Autores: Dr. Fabrício Kleber e Acad. Luísa Stradioto Sartor
Foto de Anthony Tran em Unsplash.
No texto da semana passada abordamos a relação entre a Esclerose Múltipla (EM) e o vírus Epstein-Barr (EBV). Hoje faremos uma revisão acerca da relação entre a EM e os transtornos de ansiedade, depressão e ideações suicidas, tomando como base o artigo “Suicidal ideation, anxiety and depression in patients with multiple sclerosis”, de autoria de Carlos Bernardo Tauil do Hospital de Base de Brasília, disponível nas plataformas Scielo e Pubmed.
A EM é uma doença crônica e inflamatória que envolve o Sistema Nervoso Central (SNC) e provoca a destruição da bainha de mielina, oligodendrócitos e axônios. Trata-se de uma doença que acomete principalmente mulheres entre os 20 e os 40 anos de idade e tem como principais sintomas fadiga, alterações sensoriais e motoras, neurite óptica, diplopia, sintomas cerebelares, alterações gastrointestinais e disfunções cognitivas. Evidentemente que existe um espectro de evolução dos pacientes, ou seja, alguns pacientes possuem sintomas leves e outros sintomas mais severos no início da doença. Dependendo da gravidade e persistência dos sintomas podemos observar uma diminuição na qualidade de vida do paciente, principalmente social e profissional.
Além dos sintomas neurológicos clássicos decorrentes da ocorrência de lesões em regiões específicas do cérebro, também podemos observar a ocorrência concomitante de alguns sintomas e alterações psiquiátricas. As desordens psiquiátricas, portanto, podem ser constatadas em pacientes vítimas de EM. A depressão, por exemplo, está presente em 25% dos portadores de EM contra os 5% do restante da população mundial. Além disso, sintomas depressivos estão presentes em pelo menos 50% dos doentes.

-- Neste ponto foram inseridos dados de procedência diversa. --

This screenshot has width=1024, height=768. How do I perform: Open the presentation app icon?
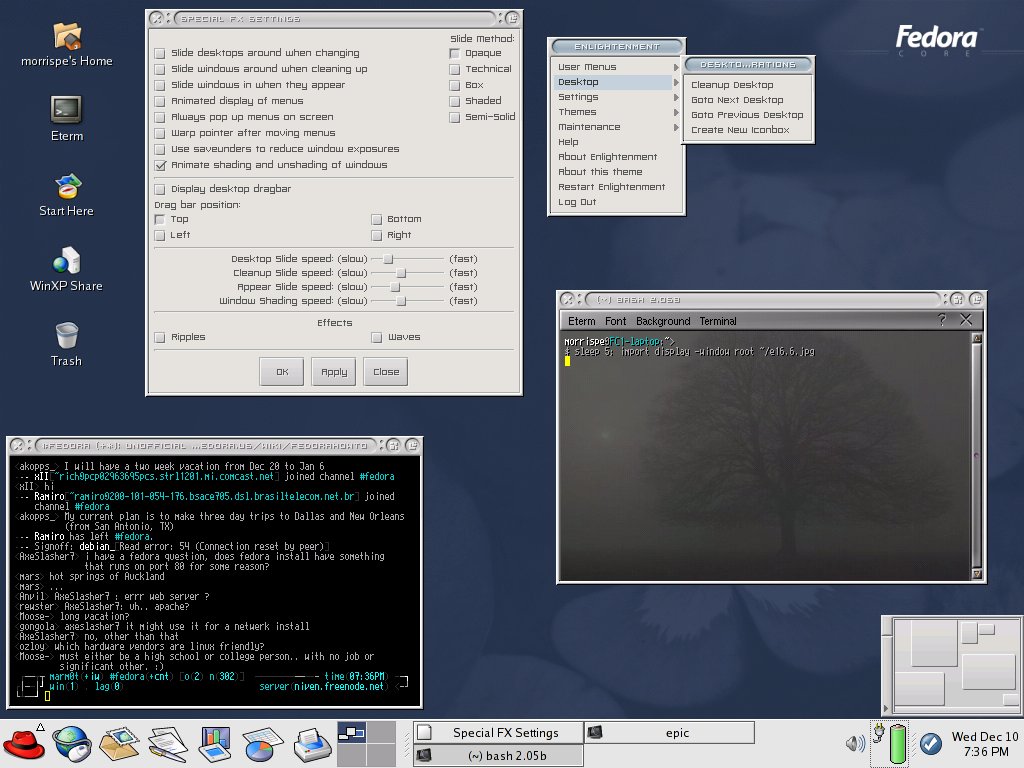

Esses sintomas estão associados a dor e fadiga causada pela doença, efeitos adversos dos medicamentos utilizados e também pela própria ocorrência do diagnóstico. A depressão pode ocorrer também devido as alterações na plasticidade neuronal e alterações nos neurotransmissores relacionadas a progressão neurodegenerativa da doença. Outros fatores que podem aumentar o risco de sintomas depressivos são a falta de opções de lazer, pobreza de relações sociais e altos níveis de estresse e cansaço. Todavia, o estudo de Tauil et al. pode observar que apesar de comum o diagnóstico de depressão e sintomas depressivos muitas vezes não era realizado.

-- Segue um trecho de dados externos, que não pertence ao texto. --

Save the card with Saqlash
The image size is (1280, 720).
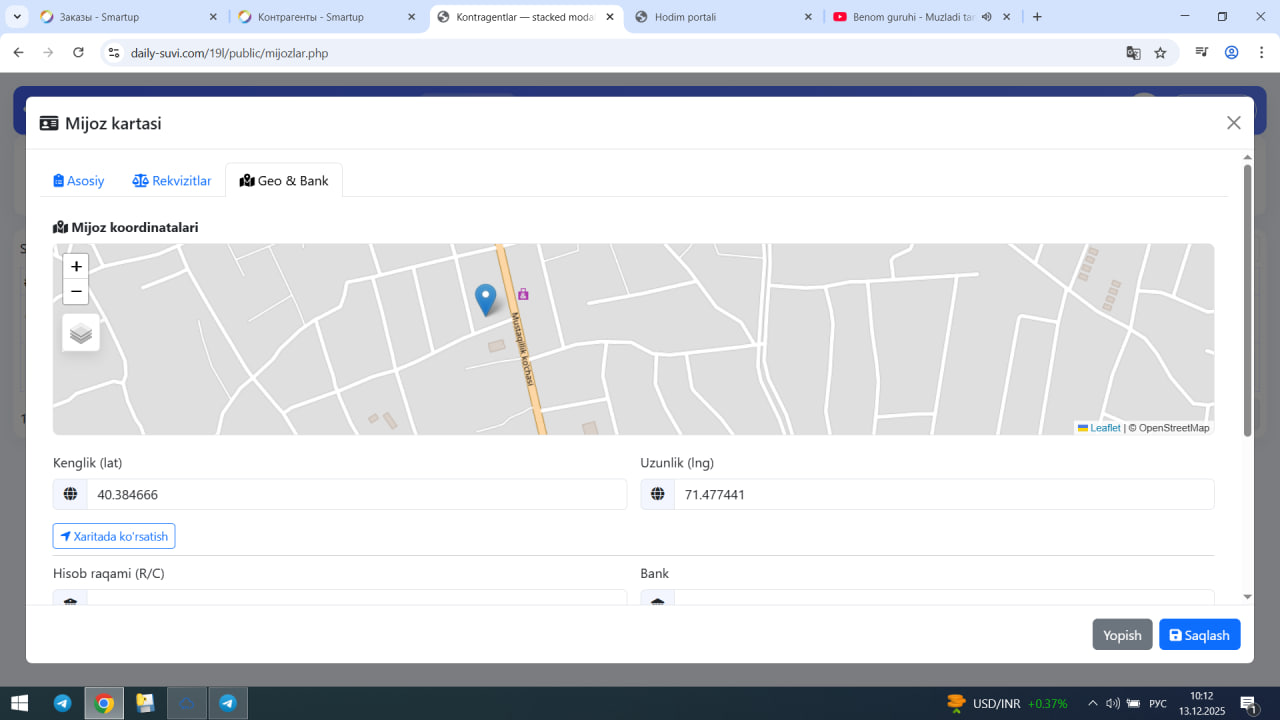[x=1199, y=635]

O estudo também observou a relação entre depressão e ideias suicidas com a progressão da doença. Um estudo de Cerqueira et al. produzido com 60 pacientes com EM, demonstrou que 16% deles já manifestaram tendências suicidas em algum momento da doença. Entretanto, embora o artigo não tenha conseguido estabelecer uma correlação clara entre depressão e suicídio nos pacientes com EM, fica claro que a depressão afeta a qualidade de vida dos paciente, incluindo um risco elevado de morte devido a tendência suicida. Estas observações mostram a importância de estarmos cientes da possibilidade da ocorrência destes sintomas em pacientes com EM. Desta forma podemos realizar o diagnóstico precoce visando iniciar um tratamento adequado e diminuindo o impacto na qualidade de vida dos pacientes.
Vale ressaltarmos que o estudo abordado neste texto aponta um aumento de risco para sintomas depressivos e ansiedade em pacientes com EM quando comparado com a população em geral. No entanto, este fato não significa que todos os pacientes com EM terão estes sintomas. Conclui-se, portanto, que embora o estudo tenha limitações em termos de tamanho da amostra e análises, fica clara a importância de se investigar sintomas psiquiátricos em pacientes com EM. Estes sintomas podem estar associados com queda na qualidade de vida e risco para os pacientes. Desta forma, é fundamental que possamos estar atentos a estas alterações visando a prevenção e o tratamento precoce. Se houver a suspeita de uma doença psiquiátrica associada a EM devemos tentar buscar a avaliação precoce e multidisciplinar com Psiquiatra, Psicólogo e Neurologista. Reforçamos que se você está com algum dos sintomas dos abordados acima procure imediatamente um psiquiatra pois existem tratamentos adequados para diminuir o sofrimento e o impacto na qualidade de vida.
1. Tauil, Carlos Bernardo et al. Suicidal ideation, anxiety, and depression in patients with multiple sclerosis. Arquivos de Neuro-Psiquiatria [online]. 2018, v. 76, n. 5 [Accessed 3 February 2022] , pp. 296-301.
Publicado originalmente em 2022 na plataforma Vitallogy.